El hombre era un delincuente, con antecedentes de violencia doméstica, secuestro e incluso agresión sexual. En la casa había varias armas de fuego. Cuando la detuvieron, Ashlee contó que su madre había baleado a su padrastro y que luego ella mató a su madre mientras se defendía en una pelea con ella. Pero a las pocas horas contó la verdad: Ashlee tomó una de las muchas armas cargadas que había en la casa y mató a su padrastro. Después, peleó con su madre y la apuñaló entre 30 y 40 veces.

En un post de Facebook que la adolescente había publicado el día anterior a la tragedia, la joven hablaba de que “debería tomar un arma y dispararle” a su padrastro. En ese mismo post contó que su padrastro golpeaba a su madre. “Aunque he hecho a mis hermanas huérfanas, sé en el fondo que ahora están en un ambiente más seguro y amoroso, espero que algún día puedan perdonarme”, escribiría la joven bloguera tiempo después en una carta. Tras un acuerdo con la fiscalía, Ashlee se declaró culpable y recibió una condena a 23 años de cárcel. Para algunas, una pena leve en relación a los crímenes; para otros, exagerada en relación al infierno en que vivía la joven.

”Estoy feliz, y sé que esto suena loco, porque estoy en prisión, pero siento que soy libre”, declaró Ashlee. “Puedo despertarme todos los días y saber que estoy a salvo”, asegura Ashlee desde la prisión de Fond du Lac, Wisconsin. La joven también explicó a un programa de televisión que un novio de su madre la violó cuando ella tenía nueve años y que desde entonces su vida fue una pesadilla. Su madre, contó, también víctima de la violencia de ese hombre, permitió los abusos.

Ashlee relató que tenía planeado irse de su casa, pero que su padrastro le dijo que no lo hiciera y que si se iba él se encargaría de que lo pasara mal. En ese momento sólo vio sólo una salida: agarrar una escopeta e irse a su habitación. Cuenta que llegó a tener apoyado el extremo del arma en su boca cuando escuchó a su padrastro. Pensó que el se enfadaría porque estaba jugando con su arma y entonces levantó la escopeta y le disparó.

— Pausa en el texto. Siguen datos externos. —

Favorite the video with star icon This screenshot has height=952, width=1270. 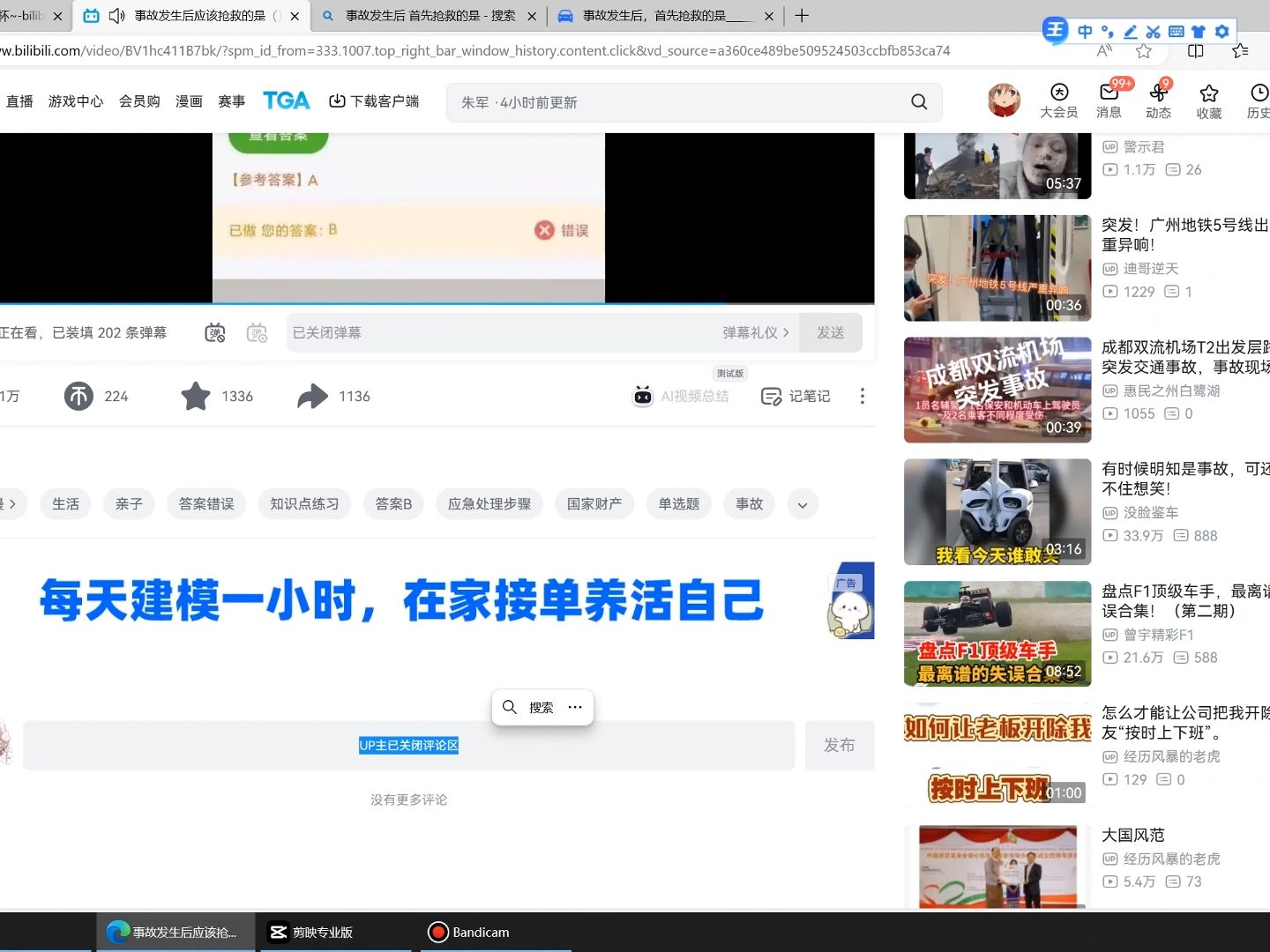pos(196,397)
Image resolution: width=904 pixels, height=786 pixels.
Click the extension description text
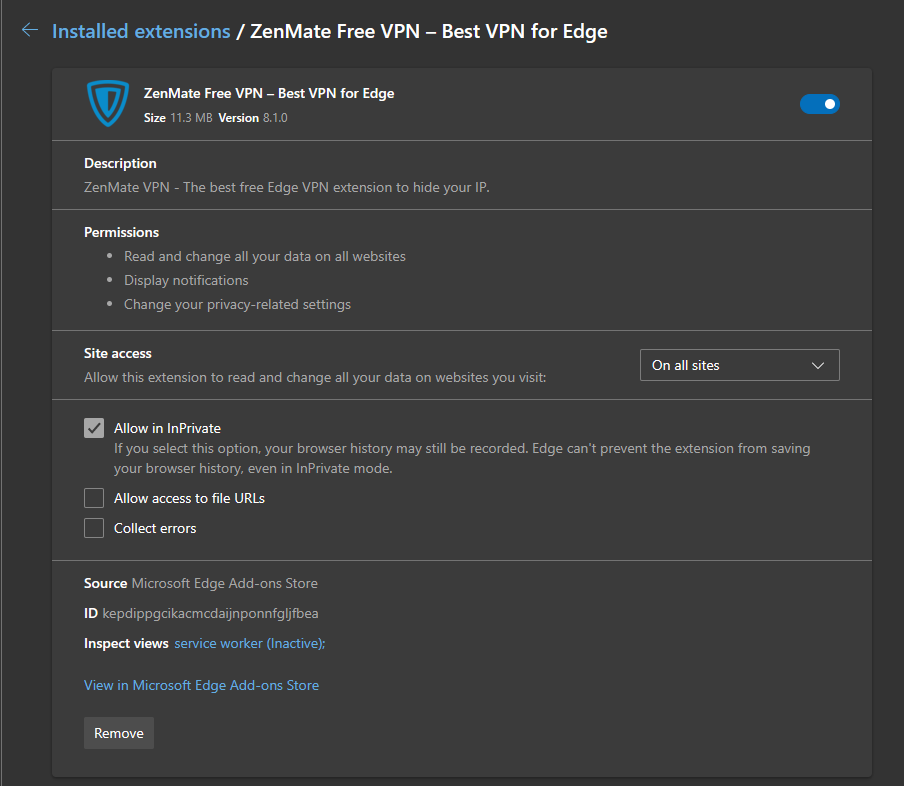coord(286,187)
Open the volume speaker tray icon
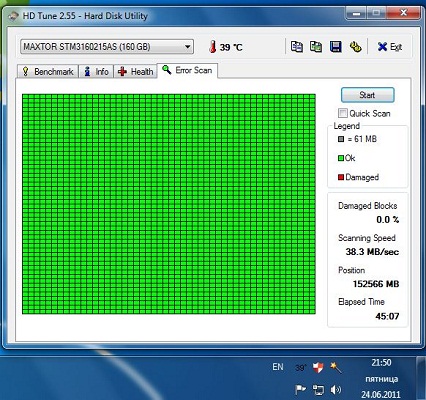 click(336, 389)
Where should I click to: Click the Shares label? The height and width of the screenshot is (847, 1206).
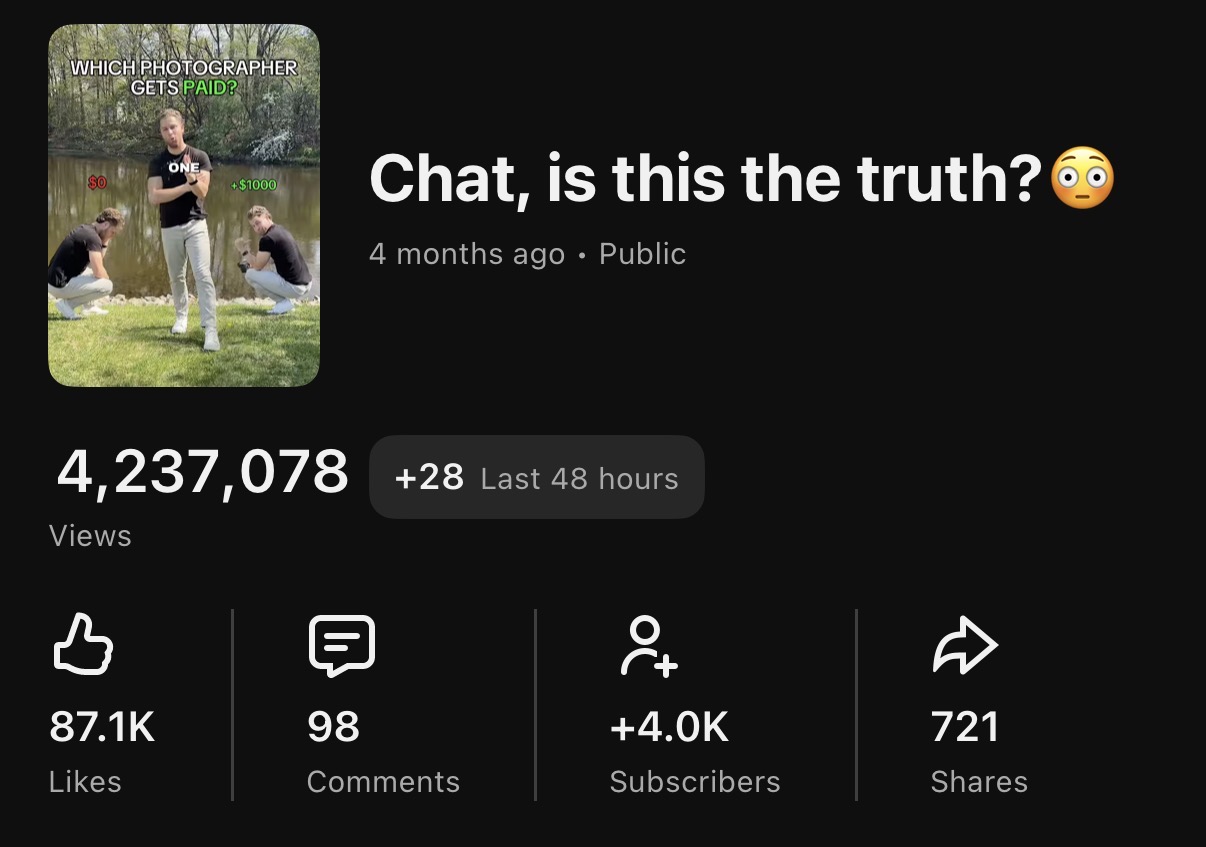point(979,782)

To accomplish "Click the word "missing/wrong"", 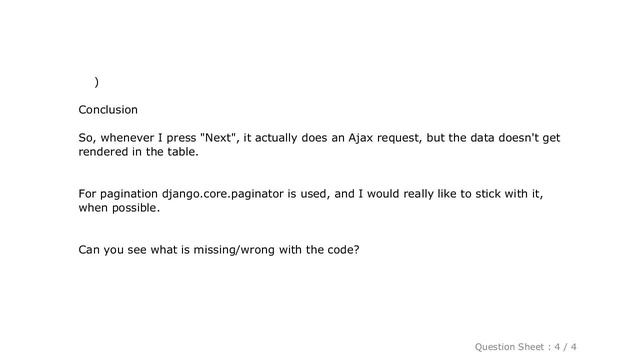I will click(x=234, y=250).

Tras la masacre su madre la apuñaló en una pierna. Ashlee reaccionó y peleó con su madre. “Sentí que las cadenas se rompían a mi alrededor, era libre, por primera vez en mi vida sentí que era libre, que ya nadie podría agredir a mis hermanas”. “No es correcto, lo que pasó, pero yo era sólo una niña, una niña abusada, que se vio obligada a tomar una muy mala decisión, no soy el monstruo que ellos entendieron que soy”, ha asegurado.